What to work on: Even where a record seems odd, copy it exactly as it appears below.

[Stored data]
+ + + +
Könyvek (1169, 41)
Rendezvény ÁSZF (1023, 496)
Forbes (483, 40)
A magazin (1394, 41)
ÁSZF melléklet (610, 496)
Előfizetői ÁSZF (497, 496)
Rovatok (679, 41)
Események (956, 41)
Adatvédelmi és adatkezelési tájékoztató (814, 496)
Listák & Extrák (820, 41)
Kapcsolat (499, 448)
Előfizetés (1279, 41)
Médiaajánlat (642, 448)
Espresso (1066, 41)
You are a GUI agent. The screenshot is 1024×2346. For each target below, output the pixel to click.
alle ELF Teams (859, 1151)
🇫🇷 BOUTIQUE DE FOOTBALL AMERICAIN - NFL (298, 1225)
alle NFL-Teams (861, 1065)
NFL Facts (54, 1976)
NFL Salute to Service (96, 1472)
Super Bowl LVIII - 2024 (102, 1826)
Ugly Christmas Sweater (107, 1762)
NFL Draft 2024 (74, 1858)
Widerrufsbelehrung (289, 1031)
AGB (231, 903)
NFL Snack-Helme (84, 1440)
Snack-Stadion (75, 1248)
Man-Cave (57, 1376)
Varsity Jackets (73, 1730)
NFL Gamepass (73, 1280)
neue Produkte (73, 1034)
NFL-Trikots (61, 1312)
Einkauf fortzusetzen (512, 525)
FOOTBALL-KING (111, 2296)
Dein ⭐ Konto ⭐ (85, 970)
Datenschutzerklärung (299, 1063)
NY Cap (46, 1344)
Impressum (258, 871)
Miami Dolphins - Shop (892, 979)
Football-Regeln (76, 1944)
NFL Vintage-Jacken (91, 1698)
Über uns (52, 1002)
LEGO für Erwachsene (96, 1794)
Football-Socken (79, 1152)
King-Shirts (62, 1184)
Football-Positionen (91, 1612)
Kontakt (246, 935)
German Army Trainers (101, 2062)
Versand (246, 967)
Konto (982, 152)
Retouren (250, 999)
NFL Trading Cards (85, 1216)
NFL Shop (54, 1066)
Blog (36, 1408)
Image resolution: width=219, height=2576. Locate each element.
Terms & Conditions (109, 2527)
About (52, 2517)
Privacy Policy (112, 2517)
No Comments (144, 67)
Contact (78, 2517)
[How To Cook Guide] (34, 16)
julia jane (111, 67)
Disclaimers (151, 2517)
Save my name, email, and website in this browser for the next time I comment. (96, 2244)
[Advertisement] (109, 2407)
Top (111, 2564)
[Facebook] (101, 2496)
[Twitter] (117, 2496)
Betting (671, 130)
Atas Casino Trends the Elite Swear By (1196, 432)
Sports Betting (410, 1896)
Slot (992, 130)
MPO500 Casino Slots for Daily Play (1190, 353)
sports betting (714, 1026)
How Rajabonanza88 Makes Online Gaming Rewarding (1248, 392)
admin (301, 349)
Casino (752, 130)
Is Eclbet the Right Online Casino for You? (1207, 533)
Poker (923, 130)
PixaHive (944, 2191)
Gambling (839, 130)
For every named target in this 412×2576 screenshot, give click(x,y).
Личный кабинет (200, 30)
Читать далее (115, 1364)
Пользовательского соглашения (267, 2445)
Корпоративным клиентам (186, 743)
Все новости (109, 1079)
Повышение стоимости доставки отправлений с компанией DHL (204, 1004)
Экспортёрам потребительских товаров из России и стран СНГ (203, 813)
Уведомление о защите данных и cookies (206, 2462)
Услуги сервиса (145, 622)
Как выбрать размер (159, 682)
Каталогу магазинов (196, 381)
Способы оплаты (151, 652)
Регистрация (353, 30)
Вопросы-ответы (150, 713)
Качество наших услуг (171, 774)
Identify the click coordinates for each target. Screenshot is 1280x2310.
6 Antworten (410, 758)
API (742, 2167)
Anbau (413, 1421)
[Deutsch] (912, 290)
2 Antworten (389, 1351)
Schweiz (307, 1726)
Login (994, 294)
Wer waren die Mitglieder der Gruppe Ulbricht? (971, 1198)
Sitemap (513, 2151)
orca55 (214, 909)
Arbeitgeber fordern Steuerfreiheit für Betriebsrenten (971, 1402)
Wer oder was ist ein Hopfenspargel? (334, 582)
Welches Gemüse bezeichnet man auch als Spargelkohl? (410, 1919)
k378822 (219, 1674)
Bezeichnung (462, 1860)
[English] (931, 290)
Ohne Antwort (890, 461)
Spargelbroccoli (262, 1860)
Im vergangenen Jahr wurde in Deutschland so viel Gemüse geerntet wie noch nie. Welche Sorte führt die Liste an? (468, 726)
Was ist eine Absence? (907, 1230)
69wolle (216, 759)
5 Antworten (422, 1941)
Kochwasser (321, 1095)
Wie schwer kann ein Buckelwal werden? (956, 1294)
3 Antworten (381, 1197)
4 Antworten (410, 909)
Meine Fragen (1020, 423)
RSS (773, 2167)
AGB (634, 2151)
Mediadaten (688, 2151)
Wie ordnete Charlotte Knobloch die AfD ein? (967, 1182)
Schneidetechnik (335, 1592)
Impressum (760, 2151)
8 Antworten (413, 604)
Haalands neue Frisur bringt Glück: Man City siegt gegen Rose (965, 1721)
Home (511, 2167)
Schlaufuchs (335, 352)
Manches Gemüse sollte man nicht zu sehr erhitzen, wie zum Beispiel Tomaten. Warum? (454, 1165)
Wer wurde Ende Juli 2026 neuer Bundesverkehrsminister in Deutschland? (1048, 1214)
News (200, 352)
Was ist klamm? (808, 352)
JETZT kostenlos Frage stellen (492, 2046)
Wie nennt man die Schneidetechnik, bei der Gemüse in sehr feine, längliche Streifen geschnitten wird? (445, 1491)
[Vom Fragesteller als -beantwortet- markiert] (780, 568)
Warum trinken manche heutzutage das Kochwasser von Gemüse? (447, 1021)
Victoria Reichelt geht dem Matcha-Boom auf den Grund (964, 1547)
+ + + +
Result:
Könyvek (1169, 41)
Rendezvény ÁSZF (1023, 496)
Forbes (483, 40)
A magazin (1394, 41)
ÁSZF melléklet (610, 496)
Előfizetői ÁSZF (497, 496)
Rovatok (679, 41)
Események (956, 41)
Adatvédelmi és adatkezelési tájékoztató (814, 496)
Listák & Extrák (820, 41)
Kapcsolat (499, 448)
Előfizetés (1279, 41)
Médiaajánlat (642, 448)
Espresso (1066, 41)
You are a GUI agent. The screenshot is 1024×2346. For each target below, output the pixel to click.
alle ELF Teams (859, 1151)
🇫🇷 BOUTIQUE DE FOOTBALL AMERICAIN - NFL (298, 1225)
alle NFL-Teams (861, 1065)
NFL Facts (54, 1976)
NFL Salute to Service (96, 1472)
Super Bowl LVIII - 2024 (102, 1826)
Ugly Christmas Sweater (107, 1762)
NFL Draft 2024 (74, 1858)
Widerrufsbelehrung (289, 1031)
AGB (231, 903)
NFL Snack-Helme (84, 1440)
Snack-Stadion (75, 1248)
Man-Cave (57, 1376)
Varsity Jackets (73, 1730)
NFL Gamepass (73, 1280)
neue Produkte (73, 1034)
NFL-Trikots (61, 1312)
Einkauf fortzusetzen (512, 525)
FOOTBALL-KING (111, 2296)
Dein ⭐ Konto ⭐ (85, 970)
Datenschutzerklärung (299, 1063)
NY Cap (46, 1344)
Impressum (258, 871)
Miami Dolphins - Shop (892, 979)
Football-Regeln (76, 1944)
NFL Vintage-Jacken (91, 1698)
Über uns (52, 1002)
LEGO für Erwachsene (96, 1794)
Football-Socken (79, 1152)
King-Shirts (62, 1184)
Football-Positionen (91, 1612)
Kontakt (246, 935)
German Army Trainers (101, 2062)
Versand (246, 967)
Konto (982, 152)
Retouren (250, 999)
NFL Trading Cards (85, 1216)
NFL Shop (54, 1066)
Blog (36, 1408)
Image resolution: width=219, height=2576. Locate each element.
Terms & Conditions (109, 2527)
About (52, 2517)
Privacy Policy (112, 2517)
No Comments (144, 67)
Contact (78, 2517)
[How To Cook Guide] (34, 16)
julia jane (111, 67)
Disclaimers (151, 2517)
Save my name, email, and website in this browser for the next time I comment. (96, 2244)
[Advertisement] (109, 2407)
Top (111, 2564)
[Facebook] (101, 2496)
[Twitter] (117, 2496)
Betting (671, 130)
Atas Casino Trends the Elite Swear By (1196, 432)
Sports Betting (410, 1896)
Slot (992, 130)
MPO500 Casino Slots for Daily Play (1190, 353)
sports betting (714, 1026)
How Rajabonanza88 Makes Online Gaming Rewarding (1248, 392)
admin (301, 349)
Casino (752, 130)
Is Eclbet the Right Online Casino for You? (1207, 533)
Poker (923, 130)
PixaHive (944, 2191)
Gambling (839, 130)
For every named target in this 412×2576 screenshot, give click(x,y).
Личный кабинет (200, 30)
Читать далее (115, 1364)
Пользовательского соглашения (267, 2445)
Корпоративным клиентам (186, 743)
Все новости (109, 1079)
Повышение стоимости доставки отправлений с компанией DHL (204, 1004)
Экспортёрам потребительских товаров из России и стран СНГ (203, 813)
Уведомление о защите данных и cookies (206, 2462)
Услуги сервиса (145, 622)
Как выбрать размер (159, 682)
Каталогу магазинов (196, 381)
Способы оплаты (151, 652)
Регистрация (353, 30)
Вопросы-ответы (150, 713)
Качество наших услуг (171, 774)
Identify the click coordinates for each target. Screenshot is 1280x2310.
6 Antworten (410, 758)
API (742, 2167)
Anbau (413, 1421)
[Deutsch] (912, 290)
2 Antworten (389, 1351)
Schweiz (307, 1726)
Login (994, 294)
Wer waren die Mitglieder der Gruppe Ulbricht? (971, 1198)
Sitemap (513, 2151)
orca55 (214, 909)
Arbeitgeber fordern Steuerfreiheit für Betriebsrenten (971, 1402)
Wer oder was ist ein Hopfenspargel? (334, 582)
Welches Gemüse bezeichnet man auch als Spargelkohl? (410, 1919)
k378822 (219, 1674)
Bezeichnung (462, 1860)
[English] (931, 290)
Ohne Antwort (890, 461)
Spargelbroccoli (262, 1860)
Im vergangenen Jahr wurde in Deutschland so viel Gemüse geerntet wie noch nie. Welche Sorte führt die Liste an? (468, 726)
Was ist eine Absence? (907, 1230)
69wolle (216, 759)
5 Antworten (422, 1941)
Kochwasser (321, 1095)
Wie schwer kann ein Buckelwal werden? (956, 1294)
3 Antworten (381, 1197)
4 Antworten (410, 909)
Meine Fragen (1020, 423)
RSS (773, 2167)
AGB (634, 2151)
Mediadaten (688, 2151)
Wie ordnete Charlotte Knobloch die AfD ein? (967, 1182)
Schneidetechnik (335, 1592)
Impressum (760, 2151)
8 Antworten (413, 604)
Haalands neue Frisur bringt Glück: Man City siegt gegen Rose (965, 1721)
Home (511, 2167)
Schlaufuchs (335, 352)
Manches Gemüse sollte man nicht zu sehr erhitzen, wie zum Beispiel Tomaten. Warum? (454, 1165)
Wer wurde Ende Juli 2026 neuer Bundesverkehrsminister in Deutschland? (1048, 1214)
News (200, 352)
Was ist klamm? (808, 352)
JETZT kostenlos Frage stellen (492, 2046)
Wie nennt man die Schneidetechnik, bei der Gemüse in sehr feine, längliche Streifen geschnitten wird? (445, 1491)
[Vom Fragesteller als -beantwortet- markiert] (780, 568)
Warum trinken manche heutzutage das Kochwasser von Gemüse? (447, 1021)
Victoria Reichelt geht dem Matcha-Boom auf den Grund (964, 1547)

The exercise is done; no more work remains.